*** Opening Supplied material ***

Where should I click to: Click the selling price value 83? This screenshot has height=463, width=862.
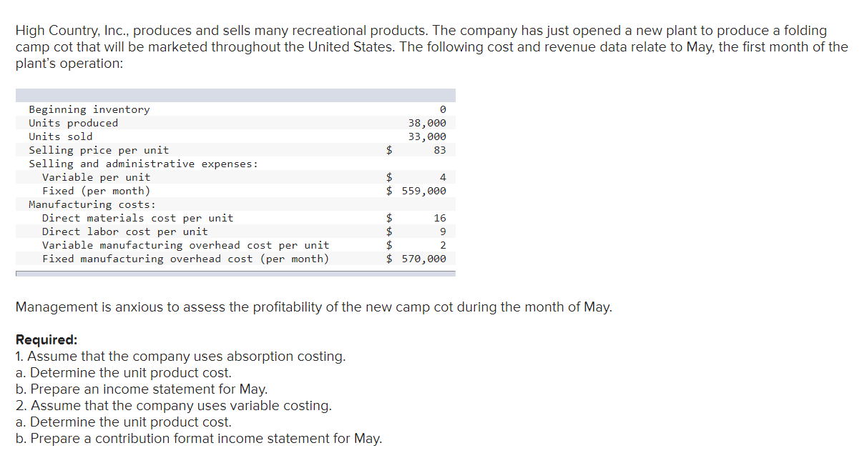439,150
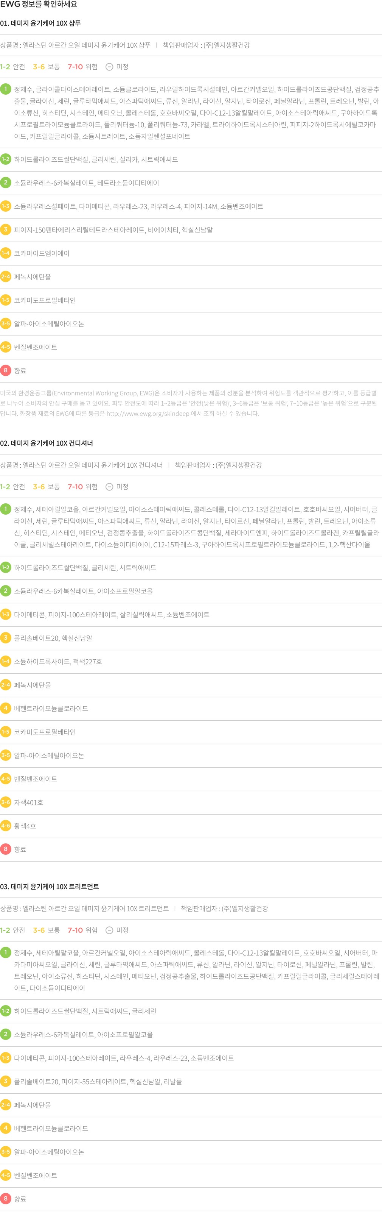Click the 03. 데미지 윤기케어 10X 트리트먼트 heading
This screenshot has width=382, height=1213.
click(49, 887)
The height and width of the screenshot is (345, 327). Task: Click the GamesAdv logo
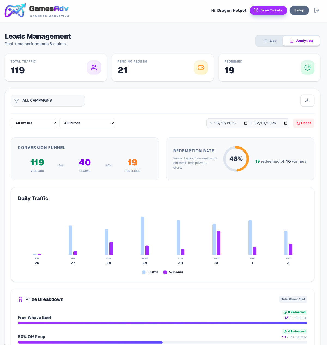[x=37, y=11]
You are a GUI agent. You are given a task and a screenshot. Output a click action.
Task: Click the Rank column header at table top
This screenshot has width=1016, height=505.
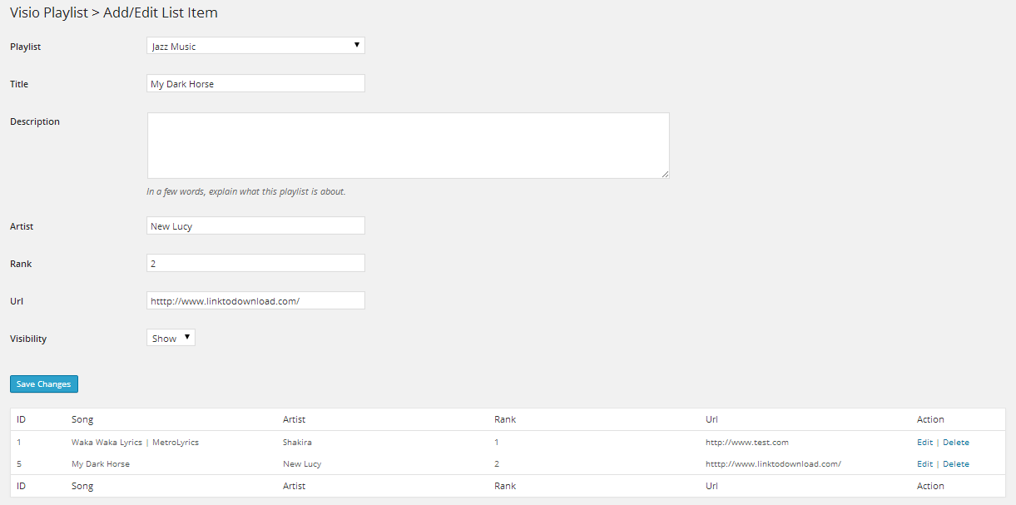(x=504, y=419)
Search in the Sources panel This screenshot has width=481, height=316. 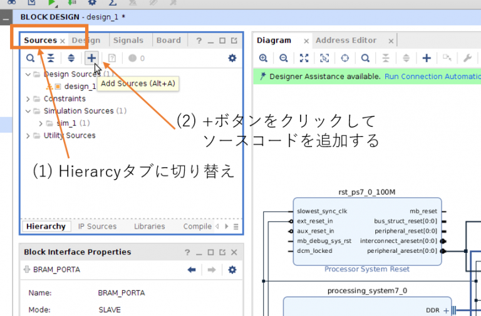coord(30,58)
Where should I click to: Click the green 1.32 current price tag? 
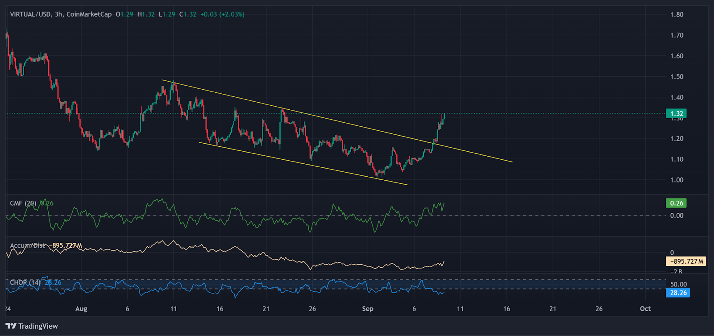coord(676,113)
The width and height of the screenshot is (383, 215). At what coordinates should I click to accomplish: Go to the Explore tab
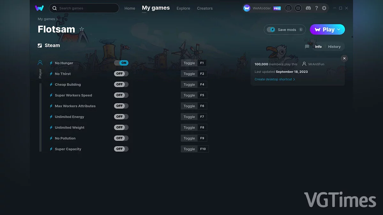183,8
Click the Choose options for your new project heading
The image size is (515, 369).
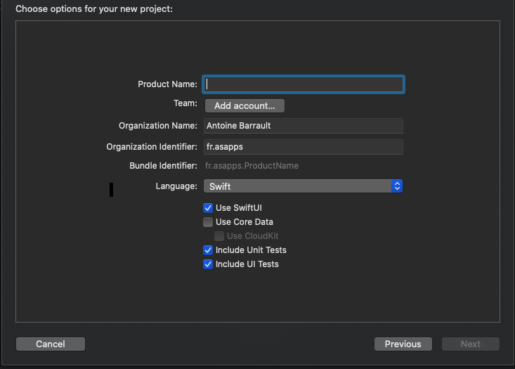coord(93,9)
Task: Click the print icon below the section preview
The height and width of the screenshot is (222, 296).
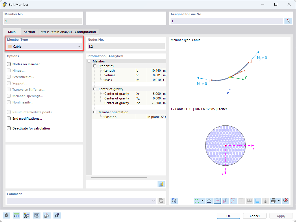Action: pos(274,201)
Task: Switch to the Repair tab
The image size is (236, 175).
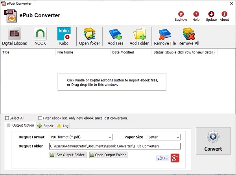Action: (x=45, y=126)
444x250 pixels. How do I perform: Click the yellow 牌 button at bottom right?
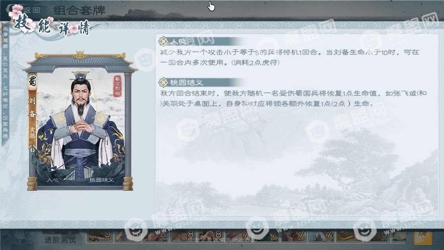(x=423, y=236)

*** Closing Supplied material ***

Your goal: Exact reproduction is required for the lines from the one containing "The image size is (515, 369)." through the end of the material, and for those lines only, without pictures.

Exercise output:
The image size is (515, 369).
coord(93,9)
Task: Click the print icon below the section preview
The height and width of the screenshot is (222, 296).
Action: pos(274,201)
Task: Switch to the Repair tab
The image size is (236, 175).
Action: (x=45, y=126)
444x250 pixels. How do I perform: Click the yellow 牌 button at bottom right?
(x=423, y=236)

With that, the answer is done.